AG’s office calls NV Energy’s new mandatory demand charge ‘unlawful’
Summary
The Nevada Attorney General’s Bureau of Consumer Protection (BCP) has filed a petition asking the Public Utilities Commission of Nevada (PUCN) to reverse its approval of NV Energy’s newly authorised mandatory demand charge. The BCP argues the charge violates Nevada Revised Statute 704.085, which bars mandatory time-based rates unless customers opt in. The BCP says the charge — which bills customers partly on their single highest 15-minute usage window each day — is effectively a time-of-use rate imposed on all customers and lacks substantial evidence and adequate justification.
The PUCN approved the charge for Southern Nevada customers on Sept. 16; if not overturned it would begin on 16 April and apply to all residential and small-business customers (previously demand charges were for large customers). Solar customers cannot use net metering credits to offset the demand charge, which could add roughly $20 a month to their bills. NV Energy maintains the proposal complies with state law and will work through reconsideration; the PUCN will consider the BCP’s petition on 18 November.
Key Points
- The Attorney General’s BCP filed for reconsideration on Oct. 7, calling the mandatory demand charge “unlawful” under NRS 704.085.

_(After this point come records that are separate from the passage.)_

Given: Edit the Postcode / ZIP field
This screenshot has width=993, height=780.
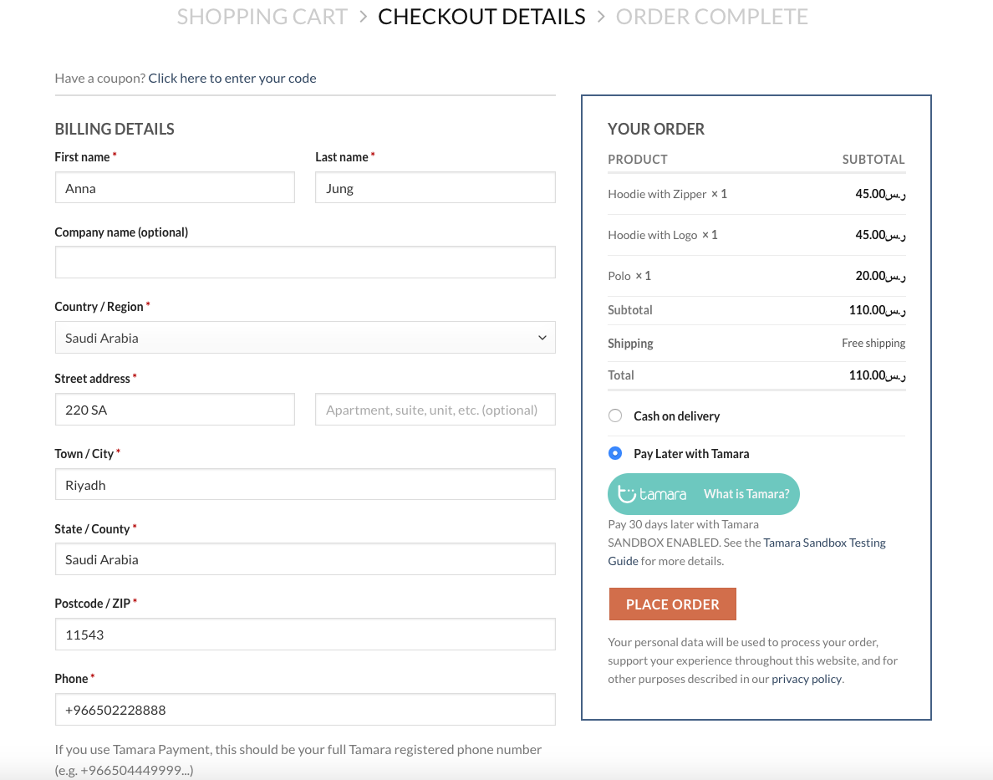Looking at the screenshot, I should (x=305, y=635).
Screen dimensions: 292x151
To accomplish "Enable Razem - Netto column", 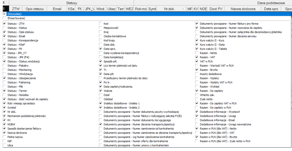I will pyautogui.click(x=197, y=53).
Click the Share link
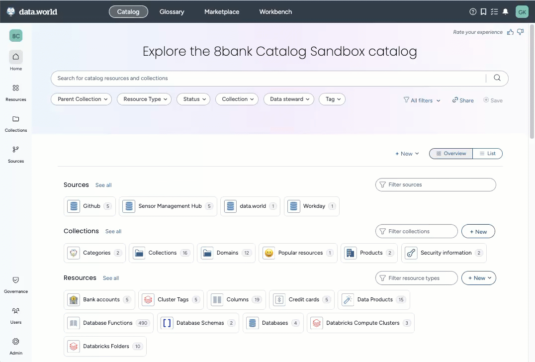Screen dimensions: 535x362 tap(463, 100)
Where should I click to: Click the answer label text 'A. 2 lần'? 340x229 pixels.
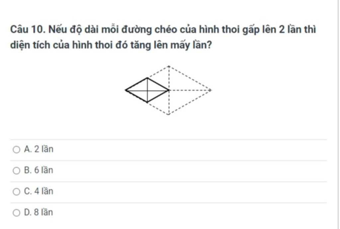(39, 149)

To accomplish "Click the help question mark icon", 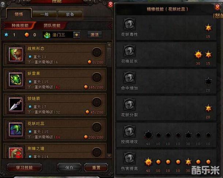I will 3,4.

- The charge bills customers based on their highest 15-minute daily usage plus per-kWh charges, creating a new peak-based billing component for residential and small-business customers.
- The BCP argues the structure is effectively a mandatory time-of-use rate and is prohibited unless customers opt in; it also contends the PUCN lacked substantial evidence when approving it.

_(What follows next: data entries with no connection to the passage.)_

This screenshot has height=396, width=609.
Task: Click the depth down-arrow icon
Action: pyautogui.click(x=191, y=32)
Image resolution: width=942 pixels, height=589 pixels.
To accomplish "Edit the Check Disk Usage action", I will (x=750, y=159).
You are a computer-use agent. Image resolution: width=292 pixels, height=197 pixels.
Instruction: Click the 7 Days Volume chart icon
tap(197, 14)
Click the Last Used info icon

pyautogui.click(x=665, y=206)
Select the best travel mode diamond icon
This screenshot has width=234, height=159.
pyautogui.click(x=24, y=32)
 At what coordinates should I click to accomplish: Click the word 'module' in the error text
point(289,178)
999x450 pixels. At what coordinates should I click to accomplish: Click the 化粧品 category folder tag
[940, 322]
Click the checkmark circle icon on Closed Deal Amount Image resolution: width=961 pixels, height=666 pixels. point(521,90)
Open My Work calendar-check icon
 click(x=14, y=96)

- If implemented, the demand charge would start on 16 April and could raise bills for solar customers by about $20 monthly because net metering credits cannot offset the charge.
- NV Energy says the proposal complies with state law; the PUCN justified approval citing Nevada’s “unique” circumstances. The commission will review the BCP petition on 18 November.
Why should I read this?
Short version: if you pay an electricity bill in Nevada — yes, this matters. The AG’s office says the PUCN slipped in a new peak-based charge that could change how everyone’s bill is calculated (and hit rooftop solar owners harder). It’s a legal showdown that could reshape residential billing and net-metering benefits. Worth five minutes to know if your next bill might look very different.
Context and relevance
This dispute sits at the intersection of consumer protection, utility regulation and Nevada’s clean-energy transition. The outcome will affect bill design statewide, the economics of rooftop solar, and precedent for other time- or demand-based pricing proposals. With NV Energy seeking higher revenues in a broader general rate review, this specific charge is a flashpoint for customers, solar advocates and regulators balancing grid costs and fairness.